Operasi Ketupat menghadapi tantangan serius di Jawa Timur setelah Polda Jatim mencatat 750 kasus kecelakaan selama pelaksanaan pengamanan arus mudik dan balik. Jumlah itu naik 78 persen dibanding periode yang sama pada tahun lalu, sehingga menjadi perhatian utama aparat di lapangan.
Kapolda Jawa Timur Irjen Pol Nanang Avianto menyampaikan data tersebut saat memantau langsung arus mudik di Situbondo. Ia menegaskan bahwa kondisi lalu lintas perlu diantisipasi lebih ketat, terutama di jalur penyeberangan yang berpotensi mengalami penumpukan kendaraan.
Lonjakan kecelakaan jadi sorotan
Kenaikan angka kecelakaan itu menunjukkan bahwa intensitas pergerakan pemudik masih tinggi dan membutuhkan pengawasan berlapis. Polda Jatim menilai, kepadatan lalu lintas, kelelahan pengemudi, serta antrean di titik-titik krusial bisa memicu risiko insiden di jalan.
Nanang menyampaikan bahwa selama Operasi Ketupat, keselamatan pengguna jalan tetap menjadi prioritas utama. Aparat juga diminta bergerak cepat untuk mengurai kemacetan dan mencegah penumpukan kendaraan pada jam-jam padat.
Fokus pengawasan di jalur Ketapang-Gilimanuk
Salah satu titik perhatian berada di area penyeberangan Ketapang ke Gilimanuk, yang kerap menjadi lokasi antrean panjang saat arus mudik. Polda Jatim meminta masyarakat memanfaatkan rest area yang telah disiapkan agar tidak berhenti di bahu jalan atau titik yang bisa mengganggu kelancaran arus.
- Rest area disiapkan untuk menampung kendaraan saat terjadi penumpukan.
- Terdapat 15 zona penyangga atau cover zone yang bisa digunakan.
- Kantong parkir disiapkan agar antrean tidak meluber ke jalur utama.
- Pengendara diminta mengikuti arahan petugas di lapangan.

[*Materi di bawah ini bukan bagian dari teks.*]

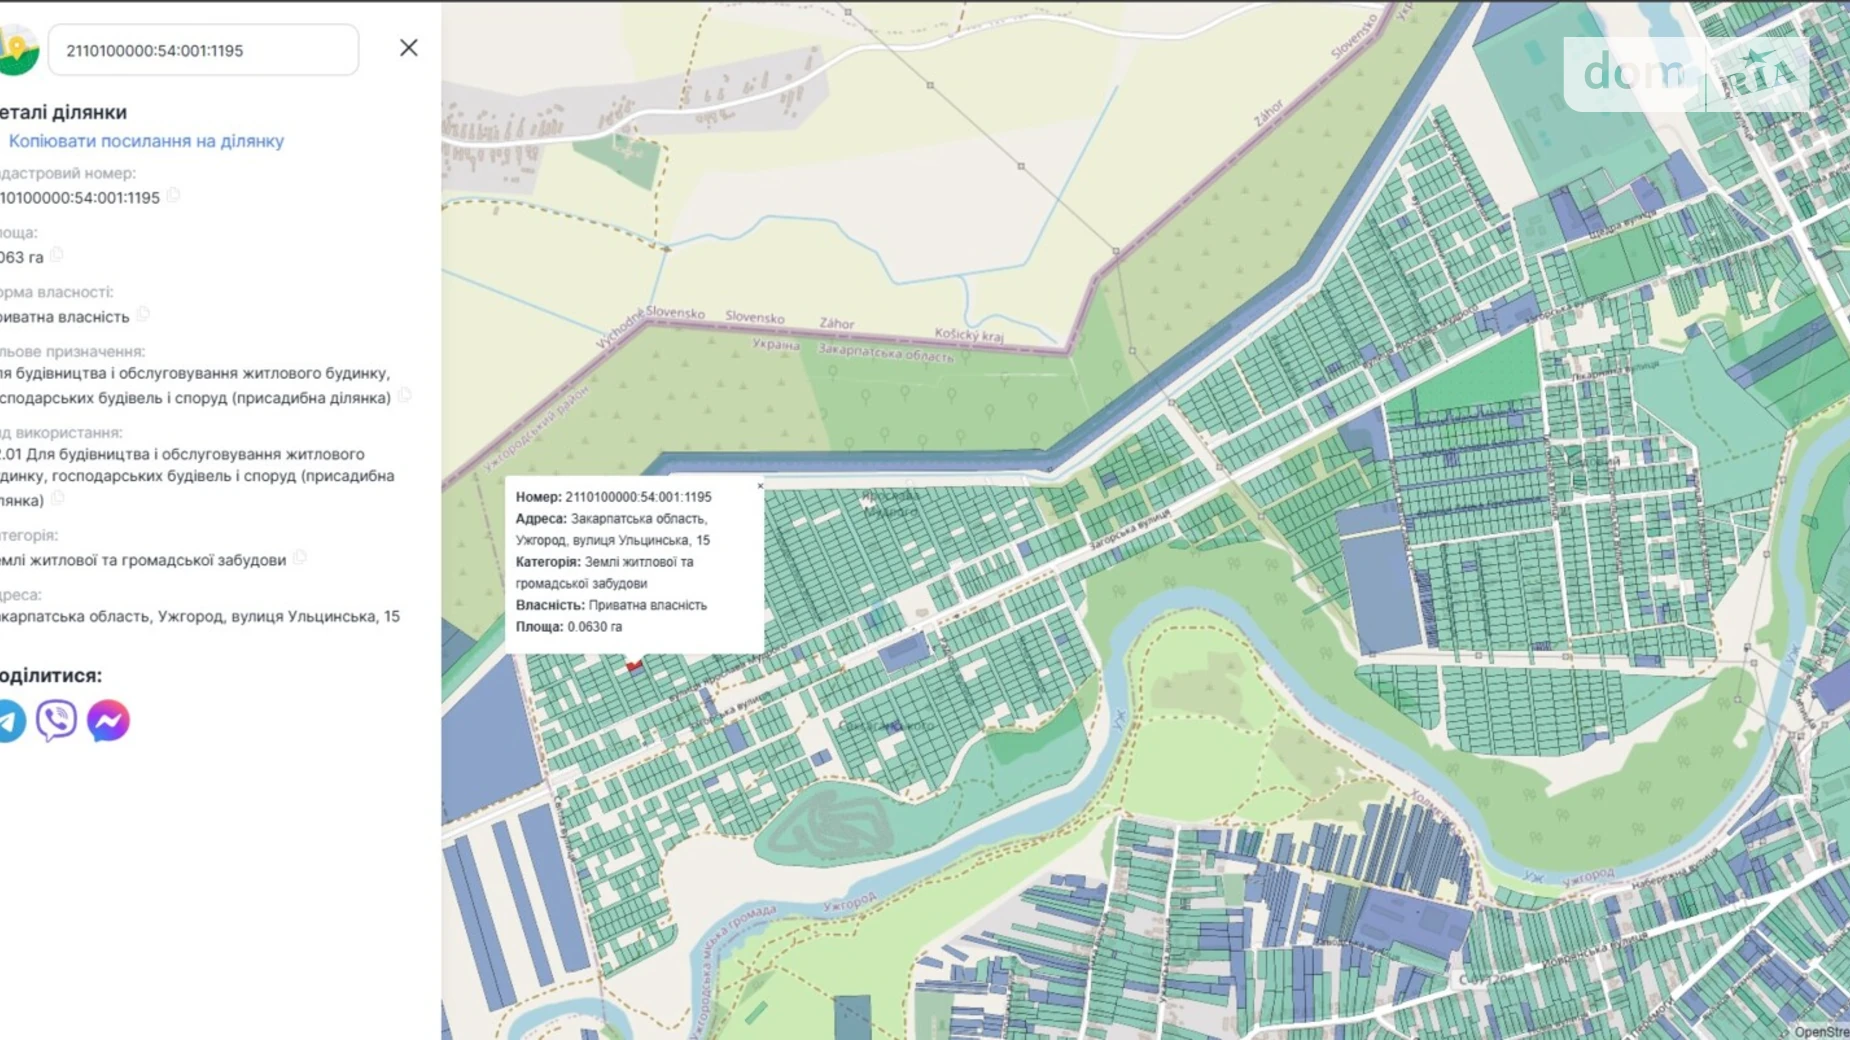Click the 'Закарпатська область' border label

Langkah itu diambil untuk menjaga arus lalu lintas tetap tertib dan mencegah penumpukan kendaraan di sekitar pelabuhan.
Koordinasi dengan ASDP diperkuat
Selain pengaturan lalu lintas, Polda Jatim juga berkoordinasi dengan ASDP untuk memastikan kesiapan armada penyeberangan. Nanang menyebut komunikasi itu penting agar jumlah angkutan dinilai cukup untuk mengakomodasi kebutuhan pemudik.

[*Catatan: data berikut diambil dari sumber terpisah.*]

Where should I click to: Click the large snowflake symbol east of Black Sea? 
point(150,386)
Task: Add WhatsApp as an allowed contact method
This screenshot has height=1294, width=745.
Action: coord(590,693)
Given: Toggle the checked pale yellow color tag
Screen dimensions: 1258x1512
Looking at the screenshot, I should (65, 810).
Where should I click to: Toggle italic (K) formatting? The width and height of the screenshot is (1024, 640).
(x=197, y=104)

Kesiapan armada menjadi faktor penting dalam mengurangi antrean kendaraan yang bisa memicu kemacetan dan meningkatkan potensi kecelakaan. Dengan koordinasi lintas instansi, aparat berharap arus mudik tetap terkendali meski volume kendaraan terus bergerak naik.

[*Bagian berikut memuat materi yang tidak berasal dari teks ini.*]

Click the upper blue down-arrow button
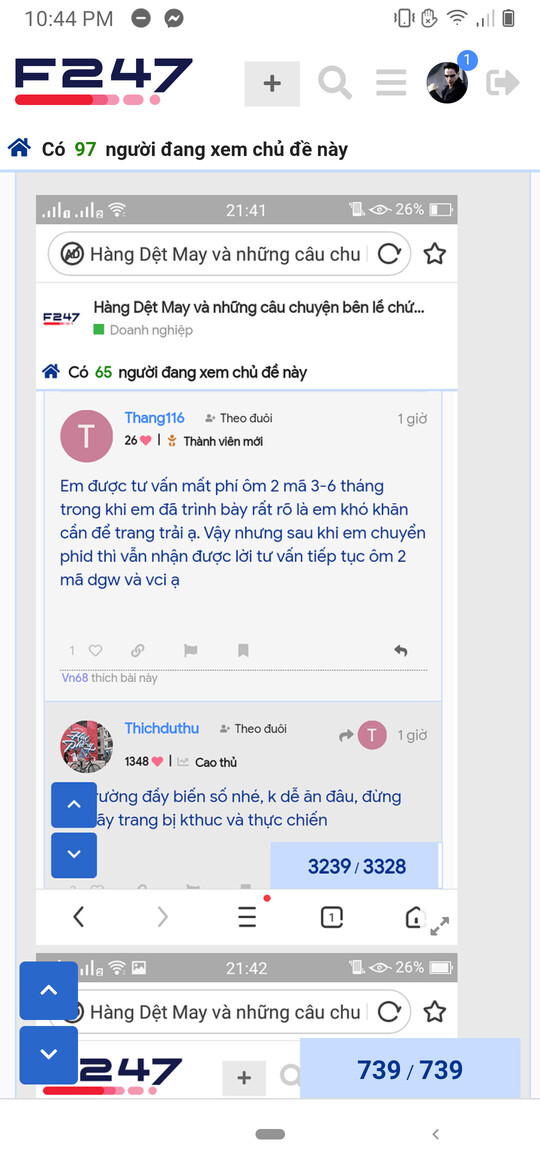 click(74, 855)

Imbauan keselamatan untuk pemudik
Polda Jatim mengingatkan pengemudi untuk menjaga kondisi fisik sebelum melanjutkan perjalanan jauh. Istirahat cukup, memanfaatkan fasilitas penyangga, dan tidak memaksakan diri saat lelah menjadi bagian penting dalam menekan risiko kecelakaan.
Aparat juga meminta pemudik untuk patuh pada arahan petugas dan tidak berhenti sembarangan di area yang rawan menghambat kendaraan lain. Dengan disiplin pengguna jalan dan pengawasan di lapangan, lonjakan kecelakaan selama Operasi Ketupat di Jatim diharapkan bisa ditekan pada periode arus mudik berikutnya.